Thursday, May 22, 2008

Gardening: Hibiscus, the Queen of Shrubs

Hibiscus is among the most stunning flowers in the world. Originally a native of Asia, it has spread to many countries. There are numerous varieties of hibiscus, with flowers of many hues, and petal arrangements like single, double and curlers which do not open fully. The size of the blooms can be anywhere from 2” to 10” in diameter.

The plant can be propagated from cuttings or seeds. Depending on the type, they grow from one foot height to shrubs and even trees. They are planted in gardens, as hedges, and for landscaping. A planned grove of hibiscus with flowers of different colors is an enchanting sight.

Almost all parts of hibiscus are useful. They have several medicinal properties. The famous karkade or hibiscus tea is considered invigorating. Excellent jams and squashes can be made from the flowers. Dried hibiscus flowers are delicacies in some countries. A shampoo made by wet grinding the flowers is considered to be very good for the hair

and cooling the head. The blooms can also be used for polishing shoes; perhaps that is the reason for the name ‘shoe flower’.

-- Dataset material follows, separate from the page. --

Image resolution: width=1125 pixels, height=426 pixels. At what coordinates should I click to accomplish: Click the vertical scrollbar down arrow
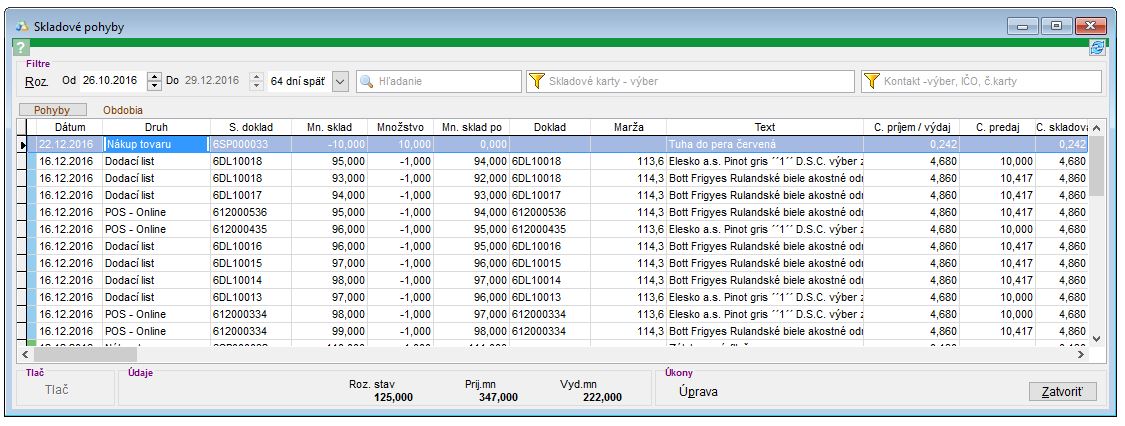[x=1096, y=338]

Some of the grass skirts the Polynesian ladies wear are made of the fibers obtained from the bark of the hibiscus plants. Hibiscus roots too have medicinal properties and are believed to cure different ailments.

Wouldn’t you like to grow these beauties? It is simple. Hibiscus grows best in easy draining soil with plenty of sunlight. Once the plant catches on hardly any care is required. Seasonal pruning can increase the number of flowers.


Also see: Health, Gardening: Periwinkle, a wonder plant


Anonymous said...

oh gosh, that first photo is just glorious!

University Place flowers

Gardenia said...

Beautiful blooms indeed - thank you for this lovely visual treat and informative read.


Beautiful pictures. They are all elegant beauties.

Abraham Tharakan said...

Arlene, gardenia, Raji, I am happy you liked the photos.